Predicting Kindergarten Enrollment in Baltimore

Original Source: Grigg, J., Abt, M., & Connolly, F. (2018). “Predicting Kindergarten Enrollment in Baltimore”. BERC Website: Publications.
Subject: Kindergarten
Research question/s:
Motivation/s: This brief examines the relation between the number of Baltimore-born children and the subsequent kindergarten enrollment in Baltimore City Public Schools (City Schools). The authors use this birth information to make predictions about kindergarten enrollment into the future.
Data: Publicly reported data from the Maryland State Department of Education (MSDE) and the Maryland Department of Health and Mental Hygiene (DHMH).
Methods:
Findings:

1.     School year 2014-15 represented a peak in number of children enrolled in kindergarten for two reasons: it represented the second highest number of births over this period along with the peak enrollment rate (74%).

2.     Subsequent to that year, the number of babies born to Baltimore residents declined along as did the enrollment rate.

3.     The enrollment rate has been relatively high in recent years. The lowest observed figure was 59% in 2005-06 school year.

4.     Going forward, 2016, the most recent year of birth data, had the lowest number of births since 1995 (8,526).

5.     Without an increase in the proportion of youth enrolling over the next five years, the kindergarten population will decline.

6.     The decline is not uniform across racial and ethnic groups.
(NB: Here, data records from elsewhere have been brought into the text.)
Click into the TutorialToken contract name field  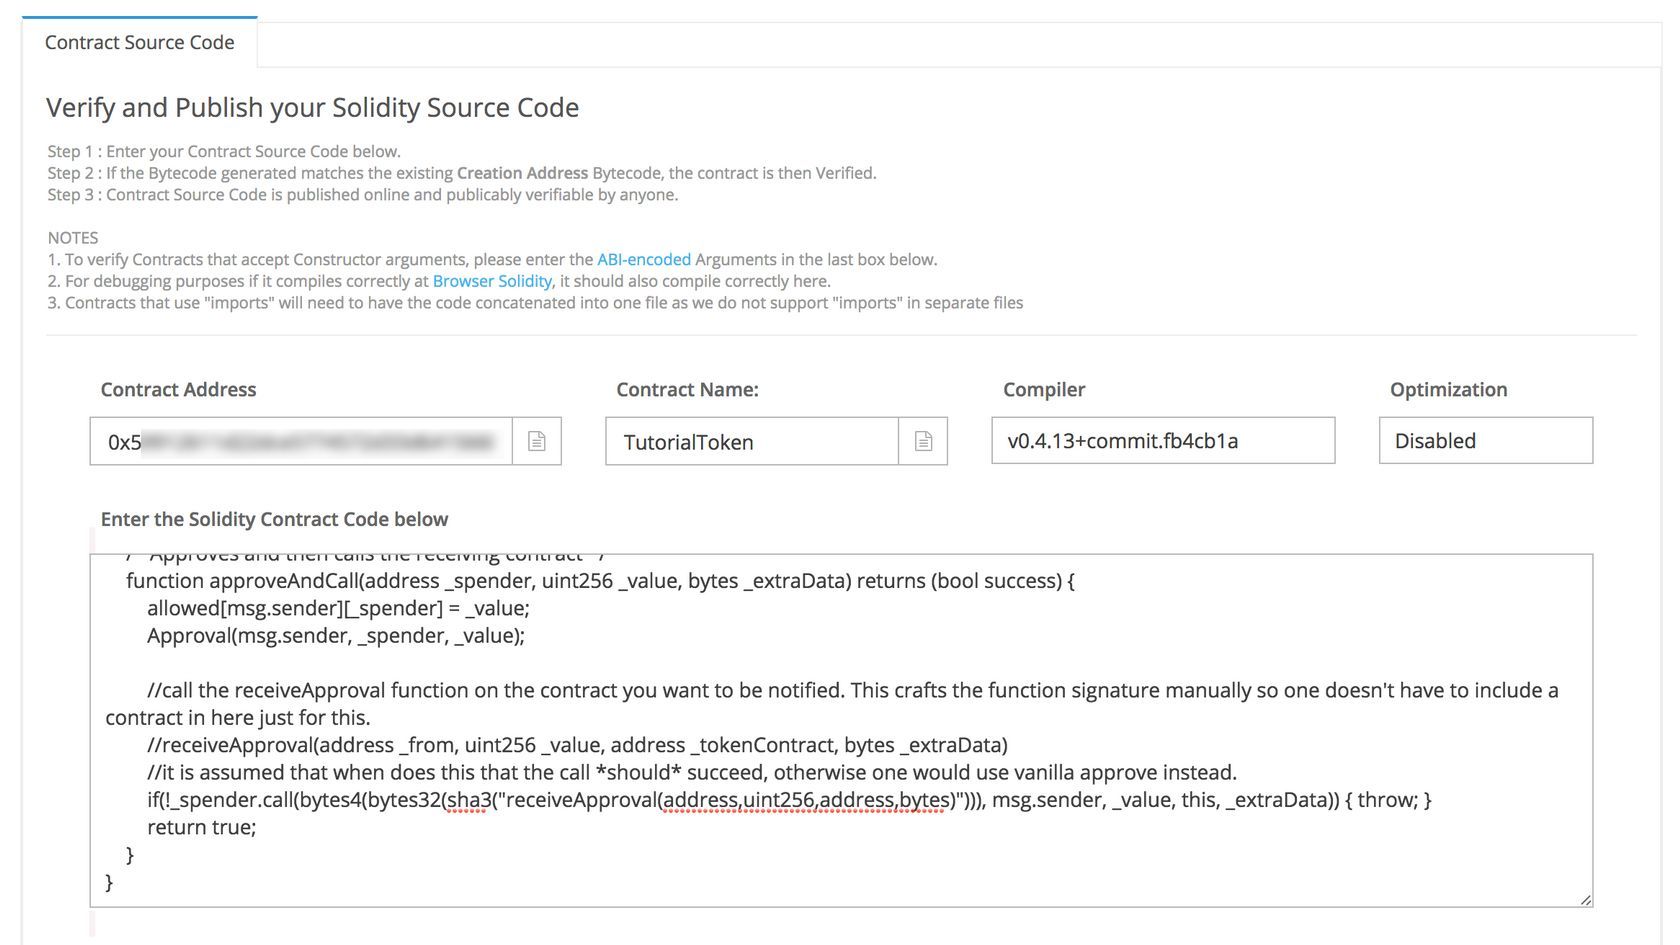[750, 441]
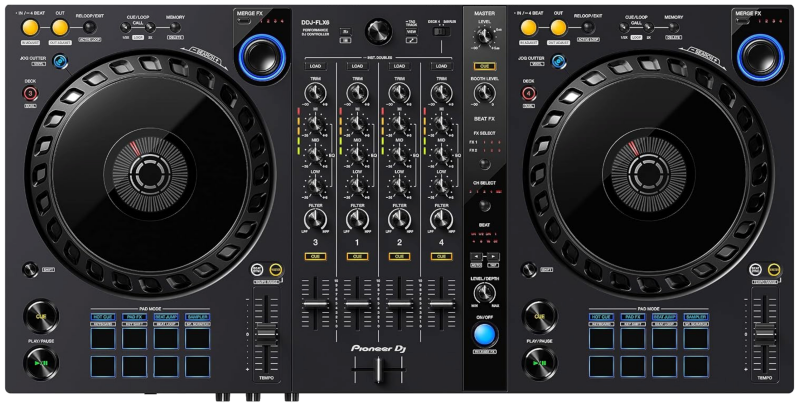The height and width of the screenshot is (407, 799).
Task: Click the headphone CUE button for channel 3
Action: (315, 256)
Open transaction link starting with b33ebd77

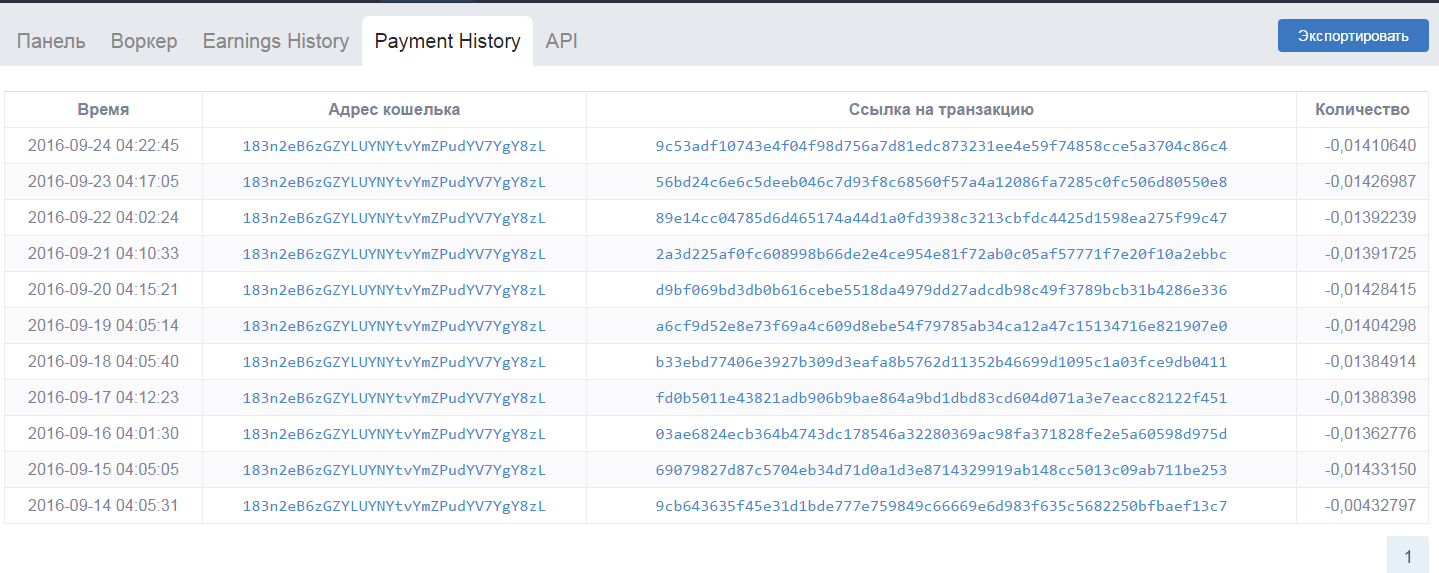tap(940, 362)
In fact, it is observed exclusively among Baltimore’s African-American/Black population. In 2000, over 7,000 African-American/Black babies were born to Baltimore residents; in 2016; the figure was 5,152. Over the same period, the Non-Hispanic White population was nearly constant (approximately 2,200), the American Indian, Asian, or Pacific Islander population doubled (from 134 to 275), and the Hispanic population increased four-fold (approximately 200 to over 800).

7.     The trend is of declining enrollment has continued steadily in recent years, and the decline has been accelerated by decreasing numbers of non-Hispanic African-American/Black children born in Baltimore City.